### ACTION ITEM
From the line with "Product Information (27, 537)" through the line with "Release - Intershop Commerce Management 7.10.38.11-LTS B2X", inclusive, return each line of the data below exactly and leave the rest out.

ENTRIES SUPPLIED below:

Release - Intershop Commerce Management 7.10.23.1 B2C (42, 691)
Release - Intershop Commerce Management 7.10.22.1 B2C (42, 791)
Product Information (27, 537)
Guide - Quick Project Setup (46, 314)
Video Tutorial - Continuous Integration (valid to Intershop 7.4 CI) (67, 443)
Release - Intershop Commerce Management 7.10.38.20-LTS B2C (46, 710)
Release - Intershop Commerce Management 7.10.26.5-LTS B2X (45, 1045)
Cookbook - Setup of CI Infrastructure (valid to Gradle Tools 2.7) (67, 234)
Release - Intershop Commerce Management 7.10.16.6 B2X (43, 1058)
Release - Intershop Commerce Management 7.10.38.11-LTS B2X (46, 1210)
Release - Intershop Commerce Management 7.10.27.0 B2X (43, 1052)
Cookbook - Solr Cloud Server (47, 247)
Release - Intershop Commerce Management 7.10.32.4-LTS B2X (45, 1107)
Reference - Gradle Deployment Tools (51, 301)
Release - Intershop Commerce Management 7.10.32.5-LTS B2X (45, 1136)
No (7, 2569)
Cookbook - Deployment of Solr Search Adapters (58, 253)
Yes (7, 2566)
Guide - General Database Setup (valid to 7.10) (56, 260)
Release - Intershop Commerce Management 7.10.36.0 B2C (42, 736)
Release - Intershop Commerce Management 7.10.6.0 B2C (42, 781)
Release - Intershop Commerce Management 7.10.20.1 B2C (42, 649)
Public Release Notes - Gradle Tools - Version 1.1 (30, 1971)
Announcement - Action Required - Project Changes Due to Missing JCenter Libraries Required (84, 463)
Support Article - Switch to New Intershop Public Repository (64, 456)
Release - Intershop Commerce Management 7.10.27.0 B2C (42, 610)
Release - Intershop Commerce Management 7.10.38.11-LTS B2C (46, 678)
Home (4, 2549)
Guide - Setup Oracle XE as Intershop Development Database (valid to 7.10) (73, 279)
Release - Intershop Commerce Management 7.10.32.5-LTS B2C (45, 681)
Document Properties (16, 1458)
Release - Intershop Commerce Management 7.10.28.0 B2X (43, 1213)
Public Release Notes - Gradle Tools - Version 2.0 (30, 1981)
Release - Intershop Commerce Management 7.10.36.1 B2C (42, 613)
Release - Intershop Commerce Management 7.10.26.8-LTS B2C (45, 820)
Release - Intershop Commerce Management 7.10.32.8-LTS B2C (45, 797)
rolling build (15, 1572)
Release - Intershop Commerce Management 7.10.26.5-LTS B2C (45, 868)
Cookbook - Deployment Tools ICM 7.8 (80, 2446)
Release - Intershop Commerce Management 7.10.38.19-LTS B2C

End of ENTRIES SUPPLIED.

### ANSWER
Product Information (27, 537)
Guide - Quick Project Setup (46, 314)
Video Tutorial - Continuous Integration (valid to Intershop 7.4 CI) (67, 443)
Release - Intershop Commerce Management 7.10.38.20-LTS B2C (46, 710)
Release - Intershop Commerce Management 7.10.26.5-LTS B2X (45, 1045)
Cookbook - Setup of CI Infrastructure (valid to Gradle Tools 2.7) (67, 234)
Release - Intershop Commerce Management 7.10.16.6 B2X (43, 1058)
Release - Intershop Commerce Management 7.10.38.11-LTS B2X (46, 1210)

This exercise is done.